Aku menutup rapat mulutku. Menyiapkan diri untuk bertemu dengan adik Lingga. Selama ini aku tahu bahwa adik Lingga memang berkuliah di Jakarta, namun sedikit pun aku tak pernah coba mencari tahu atau berusaha dekat dengannya.

💦💦💦

Sesampainya kami di sebuah restoran. Lingga membawaku ke sebuah meja yang sudah ia reservasi.  Restoran ternama dengan konsep mewah yang ada di mall ini membuatku cangung, namun Lingga selalu menenangkan dengan menggenggam tanganku.

"Sebentar lagi Lysandra datang, kamu pasti cocok ngobrol sama dia." Lingga memberitahu dan aku segera mengangguk.

Jujur saja aku cukup tegang untuk bertemu dengan adiknya. Ini adalah kali pertama aku bertemu dengan salah satu keluarganya. Pikiranku berkecamuk dengan banyak hal. Bagaimana jika adiknya tidak menyukaiku? Bagaimana bila adiknya memandangku rendah?

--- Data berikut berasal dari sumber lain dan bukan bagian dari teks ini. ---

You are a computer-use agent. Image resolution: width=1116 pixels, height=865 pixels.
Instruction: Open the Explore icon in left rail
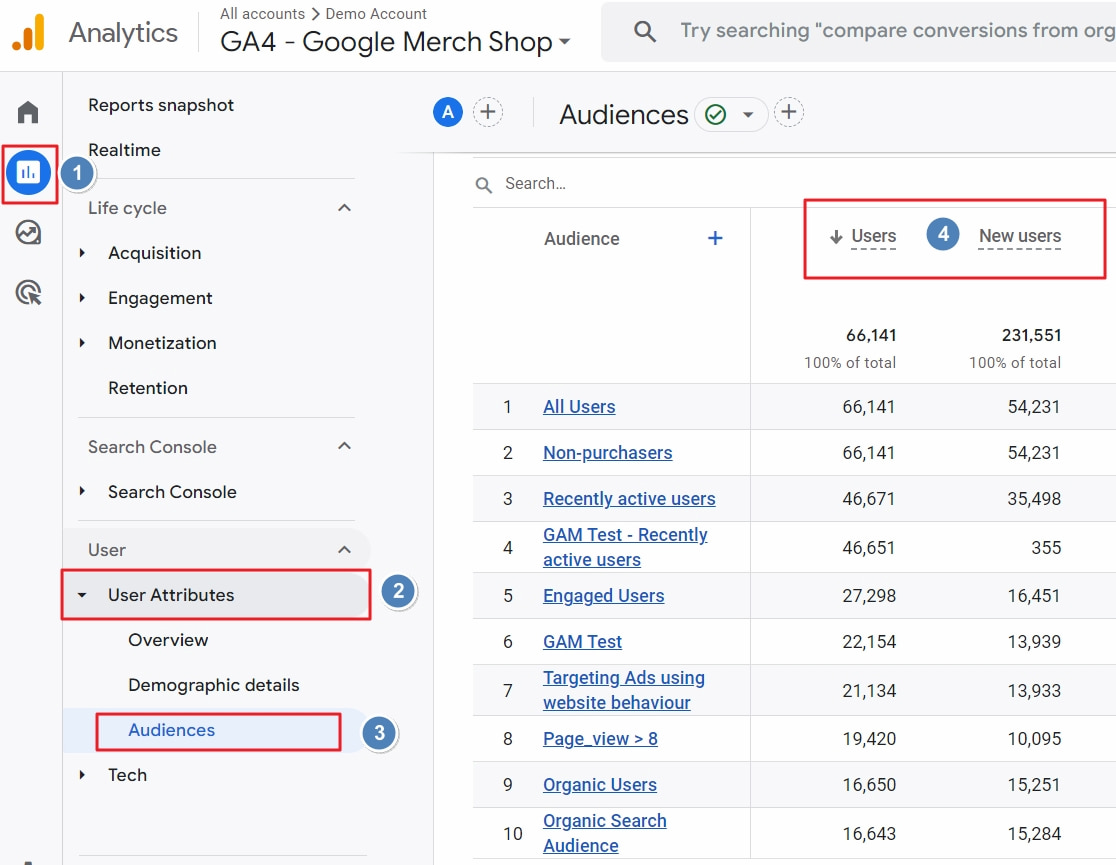click(x=28, y=233)
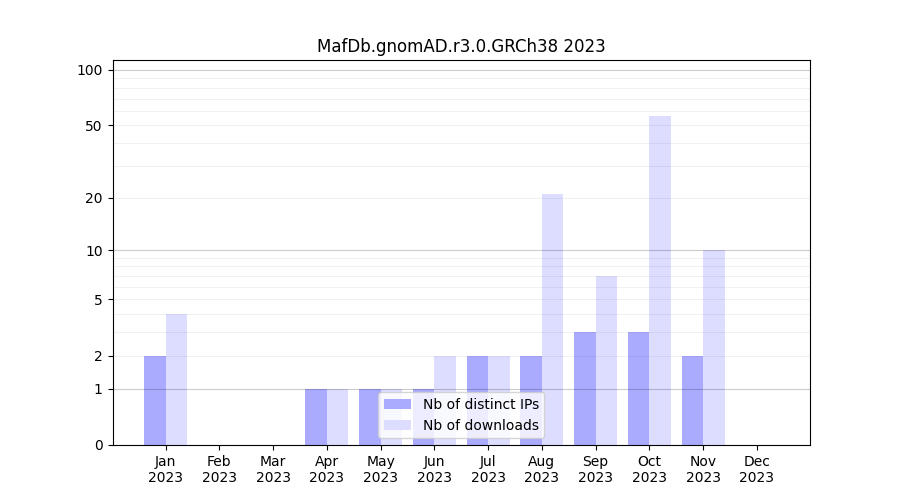Click the September downloads bar
The image size is (900, 500).
click(606, 360)

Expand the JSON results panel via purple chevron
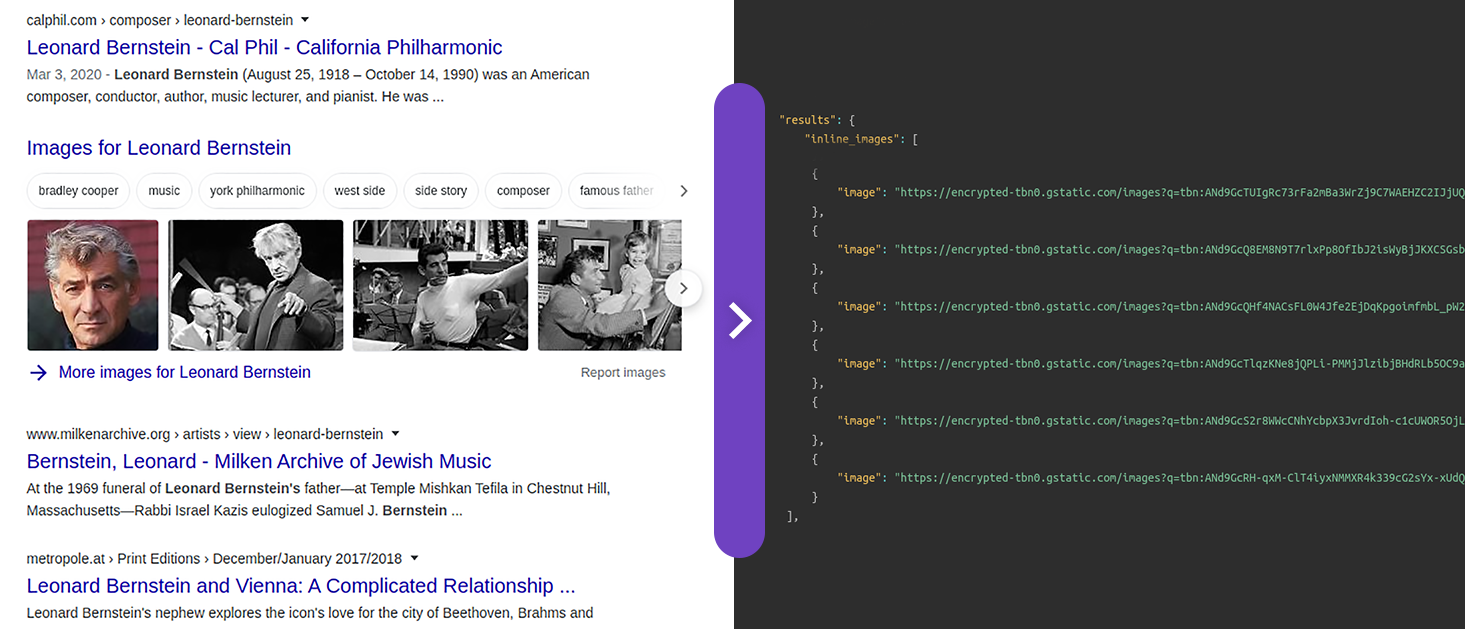(739, 320)
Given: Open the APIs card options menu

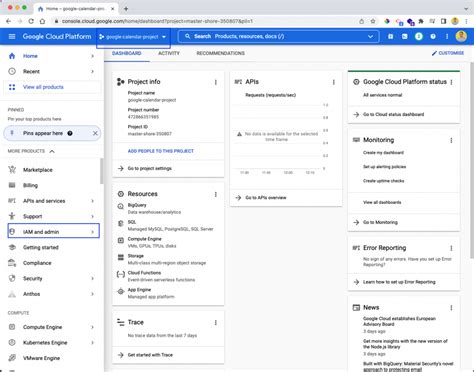Looking at the screenshot, I should 334,82.
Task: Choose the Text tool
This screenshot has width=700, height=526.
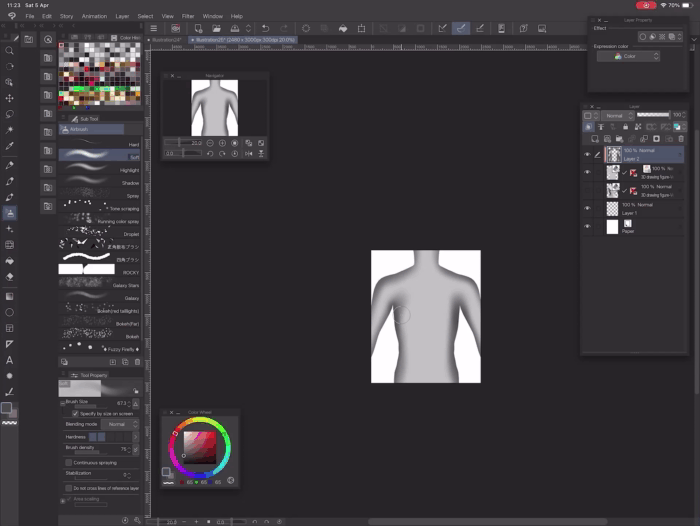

Semua kecamuk di kepala tiba-tiba saja terhenti saat suara dari seseorang memanggil nama Lingga. Dari kejauhan kulihat seorang gadis berwajah kecil serta berambut panjang berlari ke arah kami. Gadis itu tampak begitu ceria dan penuh tawa.

Sesampainya ia di dekat kami, gadis itu segera memeluk Lingga dengan manja. Lingga pun terlihat begitu memanjakan adiknya itu. Aku bisa merasakan bagaimana sayangnya ia pada sang adik saat ia mengusap surai dan pipi adiknya dengan lembut.

Tak lama kemudian gadis itu menatapku. Ia tersenyum riang sambil mengulurkan tangannya ke arahku. Aku pun segera menyambutnya.

"Latte."

"Lysandra, Mba bisa panggil aku Lysa," ucapnya penuh senyum ramah.

Setelah itu aku pun berbincang dengannya. Usia kami hanya terpaut setahun. Aku lebih tua darinya. Dan benar yang Lingga katakan, sebentar saja berbincang dengan Lysa, kami langsung akrab. 

Lysa tipe yang mudah sekali bergaul. Ia anak yang menyenangkan.

"Mba sabar-sabar ya sama Mas Lingga, dia kadang suka ngeselin!" ucap Lysa padaku.

Aku melirik Lingga yang tengah menyesap Americano pesanannya. Ia terlihat santai saja mendengar ocehan Lysa.

"Mas Lingga gak pernah ngeselin kok!" timpalku membela Lingga.

"Wah, sekarang Mas ada yang belain lagi! Gak cuma Ibu yang belain, sekarang ada Mba Latte juga! Curang!"

"Kok gak terima? Mas, kan anak baik jadi banyak yang bela!" Lingga angkat suara.

"Aku juga anak baik kok tapi kenapa gak ada yang bela aku coba?"

"Ya udah aku bela kamu deh," kataku yang langsung dipeluk oleh Lysa.

"Oke! Mba Latte sekarang di kubu aku!"

Aku dan Lingga hanya tertawa melihat sikap kekanakan Lysa. Setelah kami makan bersama, Lysa pamit pulang lebih dulu karena teman-temannya telah menunggunya di hotel.

💦💦💦

Assalamualaikum semuanya 🤗
Semoga kalian sehat selalu ya dan selamat menjalankan ibadah puasa.